Hukum-Hukum Syariat
Dalam Islam kita mengenal hukum-hukum syariat yang terbagi menjadi lima ketetapan yaitu:
- Wajib
Dikerjakan berpahala dan ditinggalkan berdosa. (Harus Dikerjakan)
- Sunnah
Dikerjakan berpahala dan ditinggalkan tidak berdosa.
- Mubah
Dikerjakan ataupun tidak, tidak berdosa ataupun berpahala. (Boleh)
- Makruh
Ditinggalkan lebih baik daripada mengerjakannya.
- Haram
Ditinggalkan berpahala dikerjakan berdosa. (Harus Ditinggalkan)
Hukum Sanksi
Selain itu dalam Islam kita juga mengenal hukum sanksi yaitu:
Hudud
Hudud adalah sanksi dari kemaksiatan yang telah ditetapkan kadarnya berdasarkan hak Allah.
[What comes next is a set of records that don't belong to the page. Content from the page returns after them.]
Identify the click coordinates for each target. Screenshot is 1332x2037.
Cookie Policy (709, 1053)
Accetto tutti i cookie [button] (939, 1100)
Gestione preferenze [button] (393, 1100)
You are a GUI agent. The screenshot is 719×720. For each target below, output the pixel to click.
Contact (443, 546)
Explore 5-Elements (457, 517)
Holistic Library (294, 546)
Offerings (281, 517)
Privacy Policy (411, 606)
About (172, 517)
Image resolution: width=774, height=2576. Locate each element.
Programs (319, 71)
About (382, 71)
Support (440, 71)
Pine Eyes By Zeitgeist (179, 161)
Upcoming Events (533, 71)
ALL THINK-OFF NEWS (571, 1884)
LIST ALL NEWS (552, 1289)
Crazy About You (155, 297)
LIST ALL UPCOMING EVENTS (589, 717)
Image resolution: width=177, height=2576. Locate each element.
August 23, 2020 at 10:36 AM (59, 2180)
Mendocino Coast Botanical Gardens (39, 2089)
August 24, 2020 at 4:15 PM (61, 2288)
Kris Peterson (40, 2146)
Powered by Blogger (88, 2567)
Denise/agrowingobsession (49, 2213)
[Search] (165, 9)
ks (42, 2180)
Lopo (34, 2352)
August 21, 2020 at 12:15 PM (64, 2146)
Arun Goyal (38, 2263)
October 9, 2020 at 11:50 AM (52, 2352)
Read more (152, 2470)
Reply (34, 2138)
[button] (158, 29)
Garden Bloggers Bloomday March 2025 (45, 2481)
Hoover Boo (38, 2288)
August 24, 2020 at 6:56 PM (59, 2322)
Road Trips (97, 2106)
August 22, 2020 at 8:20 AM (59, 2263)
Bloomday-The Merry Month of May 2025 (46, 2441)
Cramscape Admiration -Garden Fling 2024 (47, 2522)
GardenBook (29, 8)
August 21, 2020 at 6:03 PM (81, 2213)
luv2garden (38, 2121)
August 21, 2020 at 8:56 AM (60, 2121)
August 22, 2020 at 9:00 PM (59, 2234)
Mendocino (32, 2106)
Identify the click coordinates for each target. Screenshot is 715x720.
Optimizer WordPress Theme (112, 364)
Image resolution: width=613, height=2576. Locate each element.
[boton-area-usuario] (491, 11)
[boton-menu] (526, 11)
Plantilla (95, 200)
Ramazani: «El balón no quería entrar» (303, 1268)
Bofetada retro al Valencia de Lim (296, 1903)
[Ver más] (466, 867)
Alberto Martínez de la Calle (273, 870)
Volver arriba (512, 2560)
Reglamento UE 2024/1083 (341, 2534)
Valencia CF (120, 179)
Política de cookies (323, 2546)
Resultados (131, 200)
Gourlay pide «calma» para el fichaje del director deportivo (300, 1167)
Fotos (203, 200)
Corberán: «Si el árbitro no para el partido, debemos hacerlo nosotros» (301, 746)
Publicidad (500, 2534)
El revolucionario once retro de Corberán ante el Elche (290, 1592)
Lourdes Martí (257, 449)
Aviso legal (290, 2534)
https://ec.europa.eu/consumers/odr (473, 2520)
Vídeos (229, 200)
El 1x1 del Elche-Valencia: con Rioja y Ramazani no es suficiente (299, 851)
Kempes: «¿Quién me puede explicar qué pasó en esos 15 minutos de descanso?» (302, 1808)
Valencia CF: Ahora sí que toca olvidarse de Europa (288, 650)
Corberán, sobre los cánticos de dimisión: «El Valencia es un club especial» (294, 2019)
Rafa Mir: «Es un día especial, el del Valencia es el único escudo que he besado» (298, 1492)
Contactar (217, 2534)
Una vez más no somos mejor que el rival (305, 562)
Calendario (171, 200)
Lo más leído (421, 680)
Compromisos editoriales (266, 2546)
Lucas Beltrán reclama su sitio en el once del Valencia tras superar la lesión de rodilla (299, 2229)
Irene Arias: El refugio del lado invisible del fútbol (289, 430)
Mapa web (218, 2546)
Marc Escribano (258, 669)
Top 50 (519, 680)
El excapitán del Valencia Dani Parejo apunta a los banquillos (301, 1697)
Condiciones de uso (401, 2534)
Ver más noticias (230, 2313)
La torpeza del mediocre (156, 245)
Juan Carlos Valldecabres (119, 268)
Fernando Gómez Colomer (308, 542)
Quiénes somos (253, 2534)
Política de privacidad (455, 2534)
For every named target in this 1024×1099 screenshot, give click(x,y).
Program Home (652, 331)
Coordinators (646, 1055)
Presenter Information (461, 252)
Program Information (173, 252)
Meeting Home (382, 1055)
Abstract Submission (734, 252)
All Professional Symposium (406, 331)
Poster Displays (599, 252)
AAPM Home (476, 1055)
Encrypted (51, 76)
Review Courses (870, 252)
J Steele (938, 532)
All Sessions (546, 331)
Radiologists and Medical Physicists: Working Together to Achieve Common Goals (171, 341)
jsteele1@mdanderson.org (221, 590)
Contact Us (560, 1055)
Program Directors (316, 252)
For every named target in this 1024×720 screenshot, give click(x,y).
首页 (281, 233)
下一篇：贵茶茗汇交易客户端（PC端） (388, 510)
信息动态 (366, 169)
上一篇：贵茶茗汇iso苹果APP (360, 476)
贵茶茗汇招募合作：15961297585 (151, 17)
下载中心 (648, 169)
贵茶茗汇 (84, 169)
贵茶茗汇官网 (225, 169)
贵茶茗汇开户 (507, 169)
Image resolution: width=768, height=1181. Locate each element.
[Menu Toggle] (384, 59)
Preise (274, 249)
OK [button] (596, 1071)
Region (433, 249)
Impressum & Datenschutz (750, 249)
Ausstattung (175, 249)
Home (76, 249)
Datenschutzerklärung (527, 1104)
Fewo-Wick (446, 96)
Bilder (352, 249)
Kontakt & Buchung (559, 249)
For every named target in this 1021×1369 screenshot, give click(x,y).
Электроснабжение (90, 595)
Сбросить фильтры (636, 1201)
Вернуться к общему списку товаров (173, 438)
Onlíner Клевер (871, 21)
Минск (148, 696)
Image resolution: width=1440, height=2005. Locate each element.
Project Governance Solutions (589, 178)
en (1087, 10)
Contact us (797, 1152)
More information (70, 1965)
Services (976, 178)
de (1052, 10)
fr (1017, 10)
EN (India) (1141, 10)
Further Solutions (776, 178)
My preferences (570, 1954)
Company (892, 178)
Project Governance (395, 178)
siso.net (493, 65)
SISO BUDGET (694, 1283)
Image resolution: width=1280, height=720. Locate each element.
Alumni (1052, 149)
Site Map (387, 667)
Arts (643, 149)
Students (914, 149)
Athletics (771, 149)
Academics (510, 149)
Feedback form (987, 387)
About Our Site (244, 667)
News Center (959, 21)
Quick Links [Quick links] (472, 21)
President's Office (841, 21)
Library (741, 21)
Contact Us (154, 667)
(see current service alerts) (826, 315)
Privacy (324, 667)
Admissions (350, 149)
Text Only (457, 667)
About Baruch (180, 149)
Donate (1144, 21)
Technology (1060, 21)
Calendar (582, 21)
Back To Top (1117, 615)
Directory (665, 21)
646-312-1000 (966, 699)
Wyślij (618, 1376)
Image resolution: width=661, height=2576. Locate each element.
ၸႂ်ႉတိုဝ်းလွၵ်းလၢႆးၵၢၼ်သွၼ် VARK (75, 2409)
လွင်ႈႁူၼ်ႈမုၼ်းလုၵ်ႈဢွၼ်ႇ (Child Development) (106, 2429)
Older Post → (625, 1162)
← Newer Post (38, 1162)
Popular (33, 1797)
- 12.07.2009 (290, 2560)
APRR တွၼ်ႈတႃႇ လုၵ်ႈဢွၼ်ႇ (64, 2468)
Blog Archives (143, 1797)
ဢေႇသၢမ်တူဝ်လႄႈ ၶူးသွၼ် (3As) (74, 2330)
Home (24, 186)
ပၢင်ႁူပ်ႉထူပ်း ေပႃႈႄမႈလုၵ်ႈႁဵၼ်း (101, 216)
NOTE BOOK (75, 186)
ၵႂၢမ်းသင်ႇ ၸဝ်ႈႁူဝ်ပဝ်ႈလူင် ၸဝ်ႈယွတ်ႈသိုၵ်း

Dinamakan hudud karena pada umumnya, mencegah orang yang berbuat maksiat dan agar tidak kembali kepada kemaksiatan yang telah ditetapkan hadnya. Had disebutkan untuk kemaksiyatan itu sendiri, sebagaimana firman Allah swt: “Itulah larangan Allah (hudud), maka janganlah kamu mendekatinya..” (QS. al-Baqarah [2]: 187).
Had sendiri artinya ketentuan tentang sanksi terhadap pelaku kejahatan, berupa siksaan fisik atau moral, menurut syariat yaitu ketetapan Allah yang terdapat di dalam al-qur’an, dan atau kenyataan yang dilakukan oleh Rasulullah.
Jinayat
Sedangkan jinayat disebutkan untuk penganiayaan atau penyerangan terhadap badan yang mewajibkan qishash (balasan setimpal) atau diyat (denda). Penganiayaan itu mencakup penganiayaan terhadap jiwa dan anggota tubuh. Maksud dari jinayat di sini adalah sanksi yang dijatuhkan atas penganiayaan tersebut. Dalam sanksi ‘uqubat terdapat haq seorang hamba. Dan selama berkaitan dengan haq hamba, maka bagi pemilik haq (shâhibul haq) boleh memberikan ampunan, dan menggugurkan haqnya. Allah Swt berfirman: “Dan barangsiapa mendapatkan suatu pema’afan dari saudaranya.” (QS. al-Baqarah [2]: 178).
Ta’zîr
Adapun ta’zîr adalah sanksi bagi kemaksiatan yang di dalamnya tidak ada had dan kifârat. Melakukan perbuatan maksiat perlu dilihat dahulu, apabila Allah Swt. telah menetapkan sanksi tertentu bagi kemaksiyatan tersebut, maka ia termasuk ke dalam hudud. Maka pelanggarnya akan dikenai sanksi had yang telah disyari’atkan oleh Allâh Swt., bukan ta’zîr. Demikian pula bila di dalamnya telah ditetapkan kifârat tertentu, maka pelanggarnya dipaksa untuk membayar kifârat-kifâratnya.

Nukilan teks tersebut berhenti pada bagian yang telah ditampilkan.